◆ OBJETIVO 1:
Extrae y reproduce sin cambios las filas, empezando por la primera y terminando en la línea que contiene "Action: (174, 44)", ambas incluidas.

◆ TEXTO DE LECTURA:
Lógicamente, cabría suponer que la cultura es aquello que distingue y diferencia a los pueblos entre sí, uniéndolos a veces y separándolos casi siempre. Por regla general, la gente se siente orgullosa de su cultura, y hace todo lo posible por transmitirla y compartirla. Para los inmigrantes procedentes de diferentes países del mundo, perder su cultura es la peor de las desgracias dentro del drama que ya les supone abandonar su tierra y su familia. Algunos son reacios a tolerar manifestaciones culturales ajenas, en una postura conocida como etnocentrismo o incluso xenofobia.
Por eso me sorprende tanto que en España el término cultura haya sido devaluado de forma premeditada. “El mundo de la cultura está en crisis”… “La piratería informática amenaza a la industria de la cultura”… Al parecer, la cultura en España es un producto manufacturado y explotado por ciertas empresas e individuos que poseen el monopolio cultural, constituyendo un lobby capaz incluso de obligar al mismísimo presidente del gobierno a reunirse con ellos y a todo un parlamento democrático a legislar en la dirección que marquen sus intereses económicos. ¿Qué ha pasado con la cultura de toda la vida, con esa que nos enseñaron en las escuelas? ¿Acaso ha sucumbido ante el rodillo de la mercadotecnia audiovisual?
Hace mucho tiempo que estaba deseando escribir sobre este tema. Hasta la anterior ministra de cultura -cuya máxima ocupación era mantener contenta a esta gente del “lobby cultural”- afirmaba que la cultura no puede ser gratuita. Esto, dicho en boca de una ministra socialista, me causa una incertidumbre política mayúscula. O sea, ¿la cultura sólo debe estar al alcance de quien pueda pagarla?
No, tranquilos. Que no cunda el pánico. Lo que sucede es que su señoría no se refería a la cultura de verdad. No se refería a la poesía de Quevedo, ni a los cuadros del Greco, ni a la música de Mozart (todo lo cual se encuentra bajo dominio público y es accesible para todos). En realidad, la señora ex-ministra se refería a la obra de personajes como David Bisbal, Ana Belén, Miguel Ríos, etc, que si bien podrían ser considerados como artistas de talento, están a dos millones de años luz de formar parte de la cultura de España. Describiéndolos de forma coloquial, esta gente no son sino juglares, bufones o cómicos venidos a más. La industria audiovisual les ha convertido en millonarios al precio de convertir lo que podría haber llegado a ser una obra artística en un producto comercial, con el matiz de que el producto audiovisual es el único que los ciudadanos pagamos un número ilimitado de veces.

◆ Entradas de datos guardadas:

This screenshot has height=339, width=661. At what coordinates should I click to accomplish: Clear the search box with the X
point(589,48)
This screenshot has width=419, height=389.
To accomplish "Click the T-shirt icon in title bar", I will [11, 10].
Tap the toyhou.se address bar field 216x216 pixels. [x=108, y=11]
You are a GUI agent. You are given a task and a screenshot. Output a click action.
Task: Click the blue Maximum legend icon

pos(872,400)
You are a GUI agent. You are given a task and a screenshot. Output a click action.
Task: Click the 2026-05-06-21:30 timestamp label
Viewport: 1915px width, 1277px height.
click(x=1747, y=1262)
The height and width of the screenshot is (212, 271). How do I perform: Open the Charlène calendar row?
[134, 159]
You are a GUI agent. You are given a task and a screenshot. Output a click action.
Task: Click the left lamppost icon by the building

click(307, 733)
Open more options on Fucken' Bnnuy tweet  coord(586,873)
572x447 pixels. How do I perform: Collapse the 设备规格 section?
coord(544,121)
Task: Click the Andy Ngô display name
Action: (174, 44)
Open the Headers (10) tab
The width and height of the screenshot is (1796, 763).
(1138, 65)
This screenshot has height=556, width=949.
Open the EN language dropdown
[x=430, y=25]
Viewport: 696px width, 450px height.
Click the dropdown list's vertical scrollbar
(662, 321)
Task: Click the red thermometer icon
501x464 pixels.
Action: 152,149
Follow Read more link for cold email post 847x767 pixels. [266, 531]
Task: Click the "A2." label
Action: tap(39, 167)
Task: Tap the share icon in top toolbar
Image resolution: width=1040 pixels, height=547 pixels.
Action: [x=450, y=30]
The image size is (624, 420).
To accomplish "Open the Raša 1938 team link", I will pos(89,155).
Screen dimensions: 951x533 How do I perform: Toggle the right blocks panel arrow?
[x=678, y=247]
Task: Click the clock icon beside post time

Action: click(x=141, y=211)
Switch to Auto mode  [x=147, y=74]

◆ OBJETIVO 2:
Enumera todas las personas que el texto sobre la cultura menciona por su nombre.

◆ RESPUESTA FINAL 1:
This screenshot has height=339, width=661. At what coordinates should I click to accomplish: Clear the search box with the X
point(589,48)
This screenshot has width=419, height=389.
To accomplish "Click the T-shirt icon in title bar", I will [11, 10].
Tap the toyhou.se address bar field 216x216 pixels. [x=108, y=11]
You are a GUI agent. You are given a task and a screenshot. Output a click action.
Task: Click the blue Maximum legend icon

pos(872,400)
You are a GUI agent. You are given a task and a screenshot. Output a click action.
Task: Click the 2026-05-06-21:30 timestamp label
Viewport: 1915px width, 1277px height.
click(x=1747, y=1262)
The height and width of the screenshot is (212, 271). How do I perform: Open the Charlène calendar row?
[134, 159]
You are a GUI agent. You are given a task and a screenshot. Output a click action.
Task: Click the left lamppost icon by the building

click(307, 733)
Open more options on Fucken' Bnnuy tweet  coord(586,873)
572x447 pixels. How do I perform: Collapse the 设备规格 section?
coord(544,121)
Task: Click the Andy Ngô display name
Action: (174, 44)

◆ RESPUESTA FINAL 2:
- Quevedo
- el Greco
- Mozart
- David Bisbal
- Ana Belén
- Miguel Ríos